David Ams is an environmental hydro-geochemist at ARCADIS-US. He is based out of the company’s Newtown, Pennsylvania office. He received his Ph.D. from the University of Notre Dame in geochemistry, where his research focused on metal cation, mineral, and bacterial surface interactions. He has also performed research focused on the ability of bacteria to catalyze the transformation of labile lead phases to insoluble minerals. Currently, he is involved in large scale groundwater remediation projects where in situ precipitation of dissolved metals is the key technology being implemented.
Presentation Description Bacterial Alkaline Phosphatase Induces Lead Mineral Transformation: A Novel
Mechanism for the Reduction of Aqueous Lead Concentrations
This study evaluates the ability of a bacterially produced alkaline phosphatase (APase) to
transform the lead carbonate mineral cerussite to the less soluble lead phosphate mineral
pyromorphite. APase is a phosphoenzyme that catalyzes the hydrolysis of less bioavailable
organo-phosphates and polyphosphates to form bioavailable orthophosphate. While
orthophosphate released by APase is available for incorporation by bacteria and other
microorganisms it is also available to bind with Pb ions and precipitate Pb-phosphate minerals.

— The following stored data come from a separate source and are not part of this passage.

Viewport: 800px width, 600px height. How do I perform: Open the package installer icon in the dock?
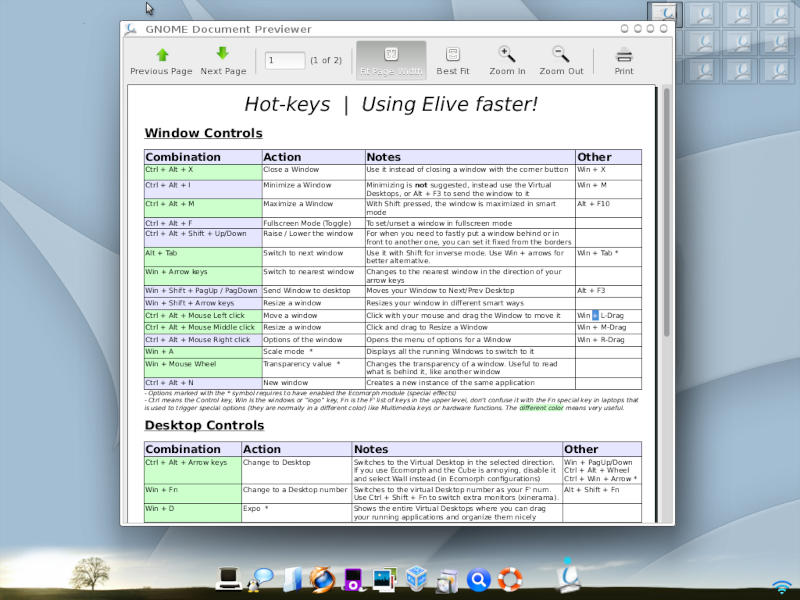446,578
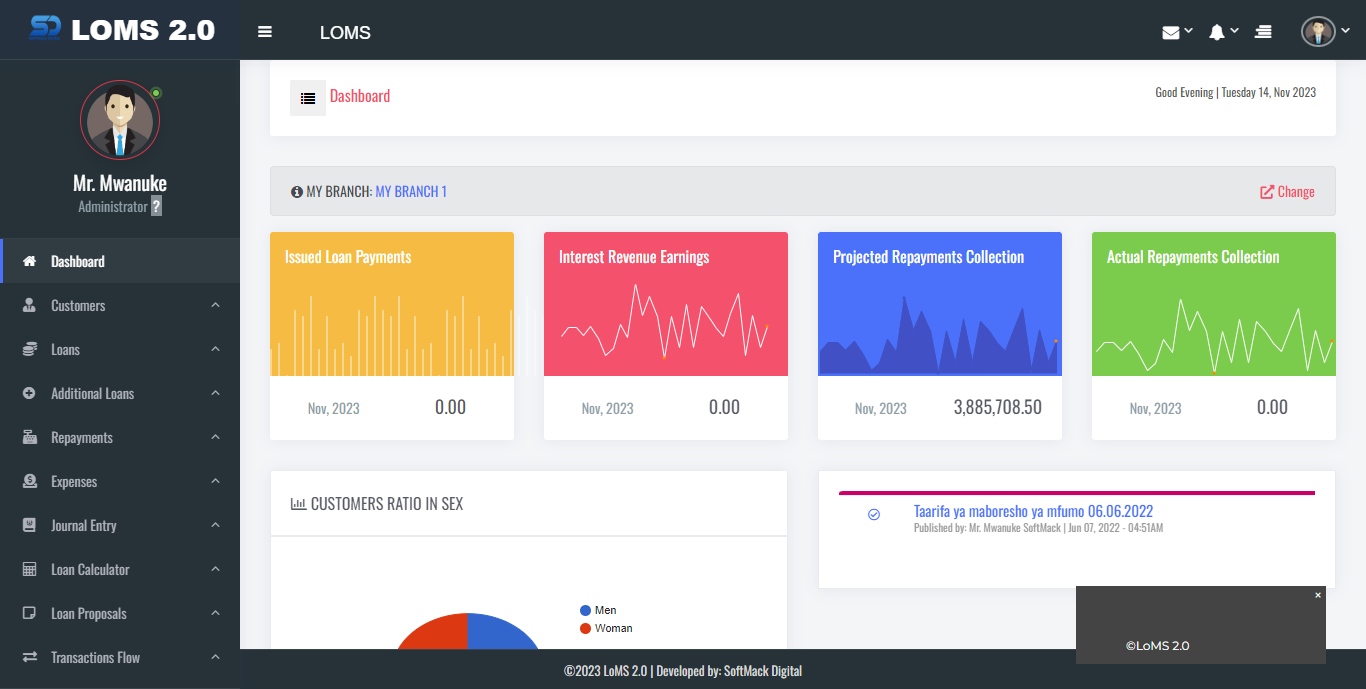Click the check-circle icon beside the announcement

point(874,514)
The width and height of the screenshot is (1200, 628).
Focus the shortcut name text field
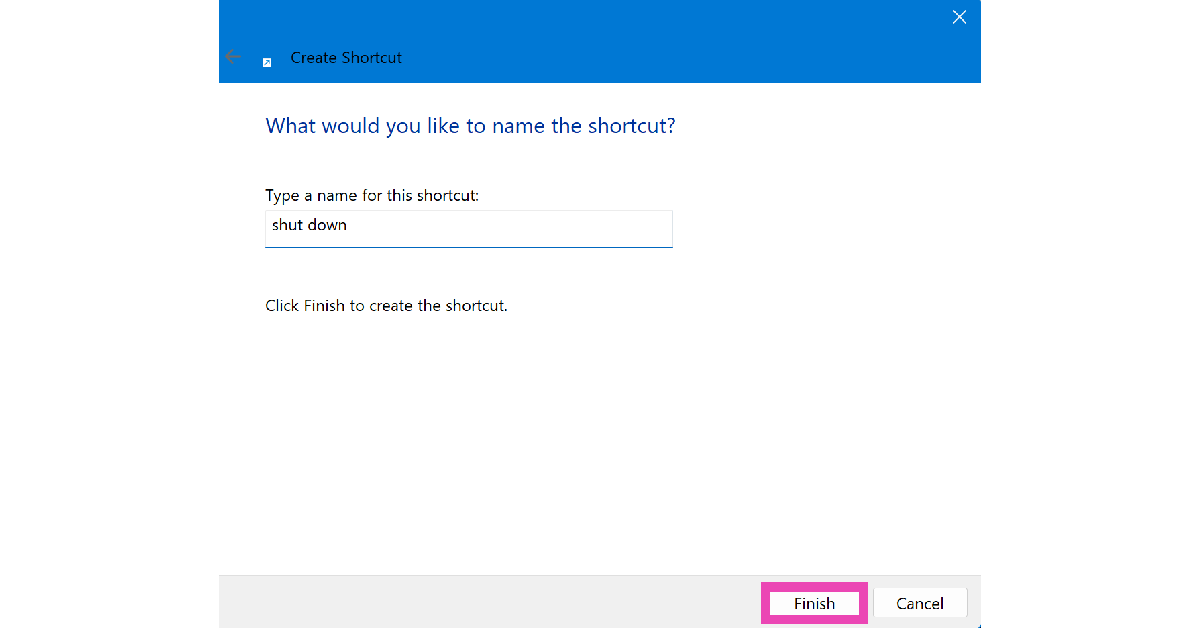pos(468,228)
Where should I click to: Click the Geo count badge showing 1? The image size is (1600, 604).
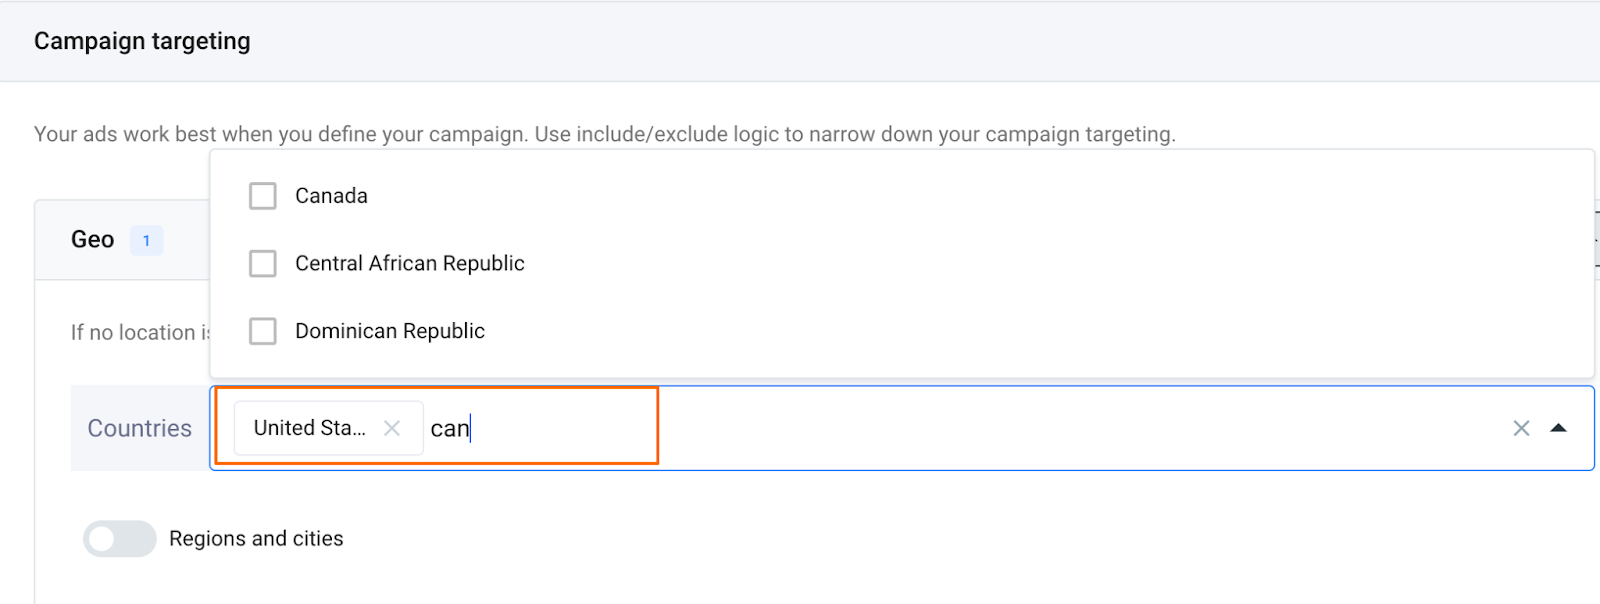146,240

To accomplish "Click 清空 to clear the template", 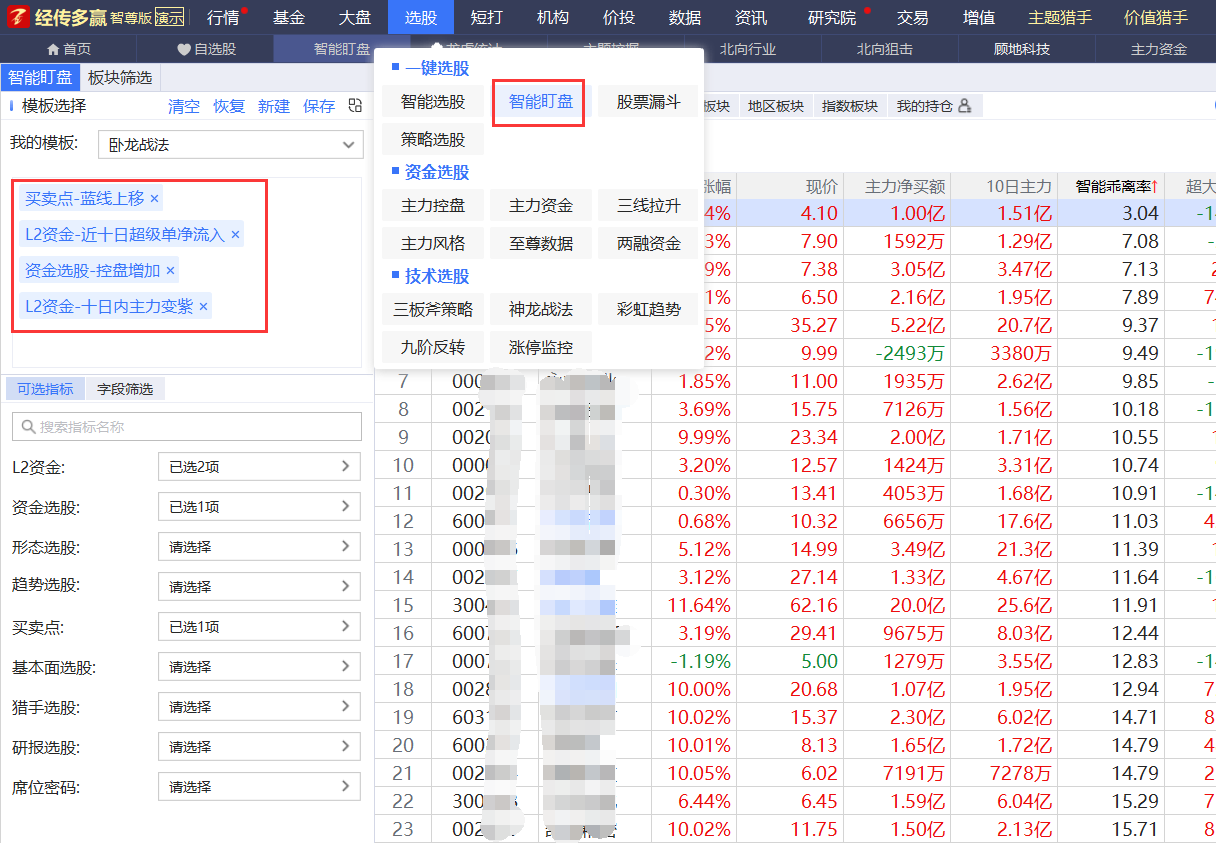I will (x=184, y=106).
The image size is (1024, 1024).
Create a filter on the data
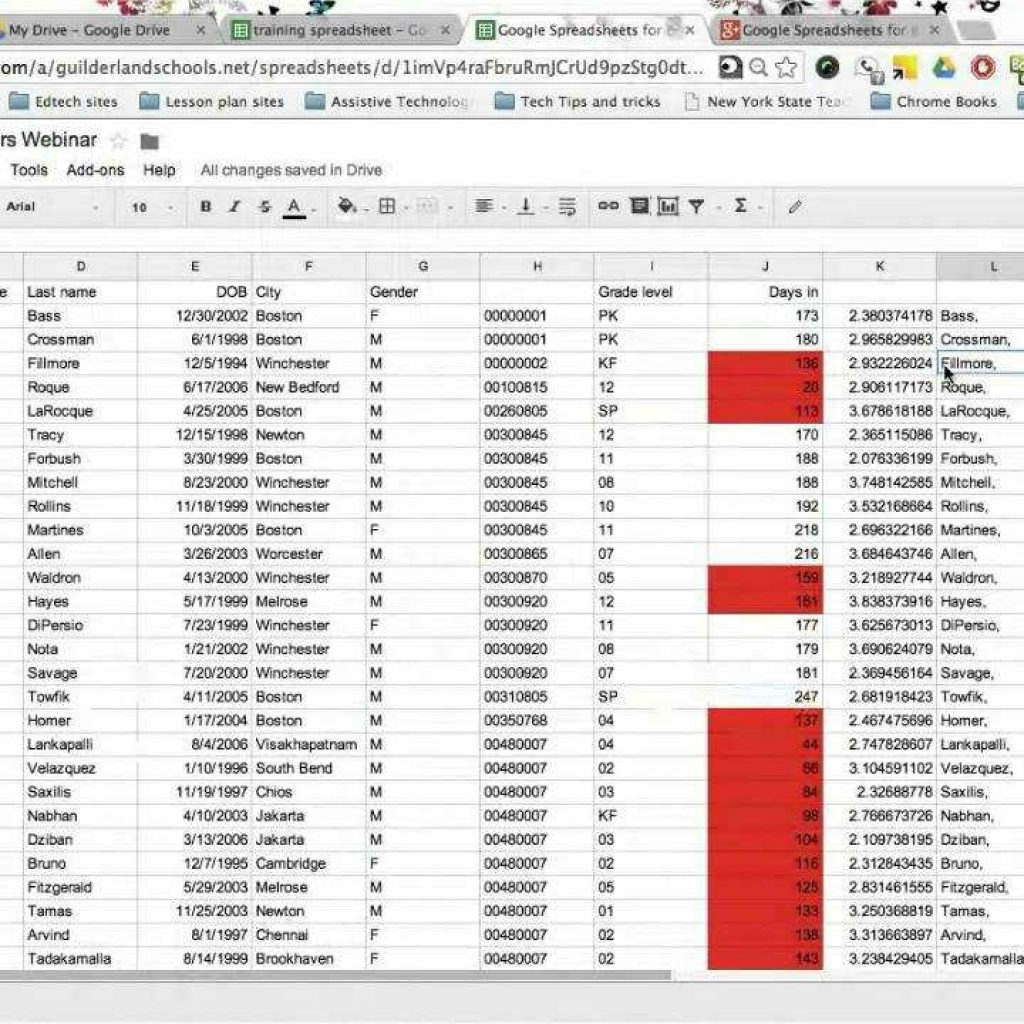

In this study, cerussite was initially reacted with polyphosphate in batch reactors resulting in the
complete transformation of solid phase Pb to a soluble polyphosphate-Pb complex. The
subsequent addition of APase to the polyphosphate-Pb system resulted in the complete
transformation of the soluble polyphosphate-Pb complex to the insoluble Pb-phosphate mineral
pyromorphite, effectively reducing the solubility of Pb by approximately 60 orders of magnitude
relative to cerussite. These results highlight the potential role of naturally occurring
phosphoenzymes in the sequestration of Pb in the form of highly insoluble mineral phases and
reducing dissolved lead concentrations in aqueous systems.